ResNet18 is used as a feature extractor. The model follows the typical U-shape architecture known from segmentation tasks. An image size of 448×448 is used while training. After the final layer of ResNet18, the feature maps have a size of 14×14. The following layers upscale the maps step-by-step. Further, they merge intermediate maps from ResNet18. The output of the neural network has a size of 224×224, that is half the input width and height.

Loss function

The total loss is the sum of:

Segmentation loss: segmentation is regarded as a pixelwise classification problem, therefore cross entropy loss is used
Geometry loss: using sum-of-squared errors on the geometry would put more weight on larger bounding boxes for which larger errors can be tolerated, therefore intersection over union (IOU) is used instead

Bounding box clustering

Usually, many AABBs are predicted for the same word, each slightly different, see Fig. 3. The Jaccard distance JD between two AABBs is JD=1-IOU. A distance matrix containing the (Jaccard) distances between all AABB pairs is computed. Using this distance matrix, the clustering algorithm DBSCAN computes AABB clusters. The resulting AABB is computed from the cluster members by taking the median edge positions.

bounding boxes before clustering Fig. 3: Multiple AABBs for the same word before clustering.

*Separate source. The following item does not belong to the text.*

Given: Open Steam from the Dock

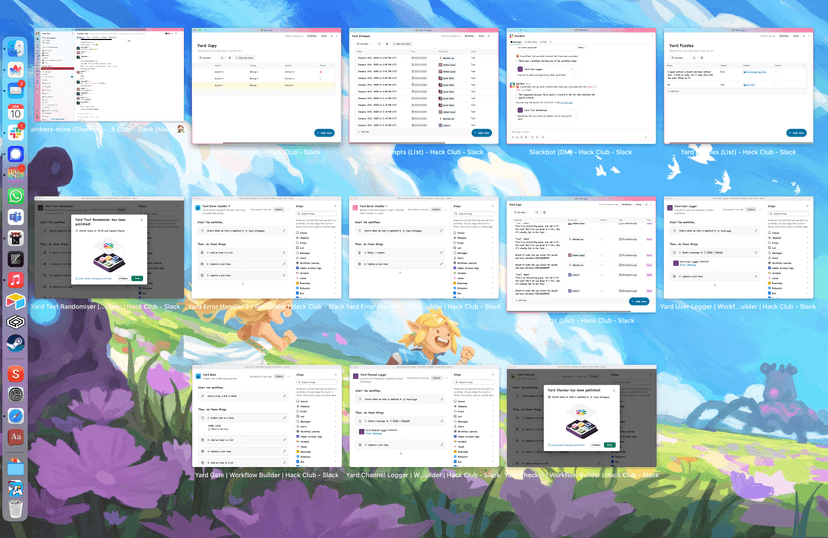Looking at the screenshot, I should click(16, 344).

Computing the distance matrix is a performance bottleneck in the detection pipeline. Two different strategies to speed up this step are implemented:

Only take a subset of AABBs
Compute connected components of inner word segmentation map, and only take a small number of AABBs per component

Summary

The model computes AABBs enclosing the detected handwritten words. It encodes the AABBs with segmentation and geometry maps. A clustering step is applied to the predicted bounding boxes.

Harald Scheidl, 2021